Dr. William Prinz

Seminar Details

Host: Dr. Xuewu Sui

Time: 4:00pm-5:00pm

Location: BICH 108

Seminar Abstract

Over the last 15 years the field of ‘membrane contact site’ research into direct communication between organelles has taken off. An ever-growing list of functions have been assigned to these sites. My lab focuses on the mechanism and functions of non-vesicular lipid exchange between membranes at contact sites. It is facilitated by lipid transport proteins (LTPs). Until recently, it was thought that LTPs functioned as shuttles that move one lipid at a time between membranes. We now know that some LTPs are lipid conduits that interact with two membranes simultaneously and allow lipids to flow between them. One family, called bridge-like LTPs (BLTPs), are thought to facilitate high volume lipid transport. We are investigating the mechanism and function of BLTPs. One, BLTP2, is conserved across species and is highly expressed in many aggressive breast cancers, though its function was unknown.
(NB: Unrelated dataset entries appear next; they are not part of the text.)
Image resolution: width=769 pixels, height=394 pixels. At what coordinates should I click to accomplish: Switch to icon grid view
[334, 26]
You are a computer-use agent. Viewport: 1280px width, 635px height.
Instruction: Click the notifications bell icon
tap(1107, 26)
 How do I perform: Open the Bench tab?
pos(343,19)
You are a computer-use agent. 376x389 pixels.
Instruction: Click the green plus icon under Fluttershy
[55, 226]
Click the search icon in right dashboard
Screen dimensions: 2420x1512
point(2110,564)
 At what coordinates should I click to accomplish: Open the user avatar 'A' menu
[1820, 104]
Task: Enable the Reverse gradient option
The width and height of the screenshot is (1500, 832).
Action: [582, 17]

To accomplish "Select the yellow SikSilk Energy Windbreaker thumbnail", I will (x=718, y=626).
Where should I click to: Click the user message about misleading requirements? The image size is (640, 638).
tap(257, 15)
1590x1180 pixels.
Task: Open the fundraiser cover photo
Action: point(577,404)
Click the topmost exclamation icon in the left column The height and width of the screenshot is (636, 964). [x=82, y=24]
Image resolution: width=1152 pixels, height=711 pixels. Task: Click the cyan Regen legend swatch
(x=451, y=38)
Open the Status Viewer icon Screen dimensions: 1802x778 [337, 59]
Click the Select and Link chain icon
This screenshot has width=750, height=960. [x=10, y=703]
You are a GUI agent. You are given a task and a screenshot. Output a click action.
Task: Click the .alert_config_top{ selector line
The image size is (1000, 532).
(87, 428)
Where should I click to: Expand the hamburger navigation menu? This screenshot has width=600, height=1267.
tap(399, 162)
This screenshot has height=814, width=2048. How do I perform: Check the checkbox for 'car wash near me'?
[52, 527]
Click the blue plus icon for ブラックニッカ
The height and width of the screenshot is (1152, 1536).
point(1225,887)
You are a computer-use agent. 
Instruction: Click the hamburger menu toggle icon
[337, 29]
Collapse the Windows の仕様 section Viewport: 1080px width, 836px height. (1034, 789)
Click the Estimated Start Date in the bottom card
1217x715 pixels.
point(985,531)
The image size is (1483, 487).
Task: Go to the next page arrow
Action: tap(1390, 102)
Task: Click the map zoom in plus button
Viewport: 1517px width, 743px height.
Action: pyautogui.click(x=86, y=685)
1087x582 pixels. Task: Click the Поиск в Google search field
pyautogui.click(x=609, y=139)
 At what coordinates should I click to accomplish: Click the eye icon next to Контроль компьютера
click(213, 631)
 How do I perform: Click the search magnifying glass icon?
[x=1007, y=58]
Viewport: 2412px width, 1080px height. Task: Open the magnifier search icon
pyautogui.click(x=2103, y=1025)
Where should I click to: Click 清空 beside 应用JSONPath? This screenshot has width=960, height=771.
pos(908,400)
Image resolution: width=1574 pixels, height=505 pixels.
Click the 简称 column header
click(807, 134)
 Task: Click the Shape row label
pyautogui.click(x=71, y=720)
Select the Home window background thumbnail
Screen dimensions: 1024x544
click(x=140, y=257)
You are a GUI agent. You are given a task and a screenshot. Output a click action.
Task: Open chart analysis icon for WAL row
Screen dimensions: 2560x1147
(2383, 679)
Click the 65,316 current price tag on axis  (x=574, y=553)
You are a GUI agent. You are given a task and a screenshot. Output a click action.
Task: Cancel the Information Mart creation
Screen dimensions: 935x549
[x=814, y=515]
We found that BLTP2 regulates plasma membrane (PM) fluidity by increasing phosphatidylethanolamine (PE) levels in the PM. BLTP2 localizes to endoplasmic reticulum (ER)-PM contact sites, and transports PE in vivo, suggesting it drives PE movement from ER to PM. This is a new function for LTPs. BLTP2 may sustain metastatic growth of a triple negative breast cancer cell line into ways. One is by helping to maintain PM fluidity. The second is by suppressing ferroptosis, a cell death pathway triggered by oxidized lipids, particularly oxidized PE species. We are investigating how BLTP2 and perhaps other LTPs can suppress ferroptosis, perhaps by affecting PE metabolism or intracellular distribution.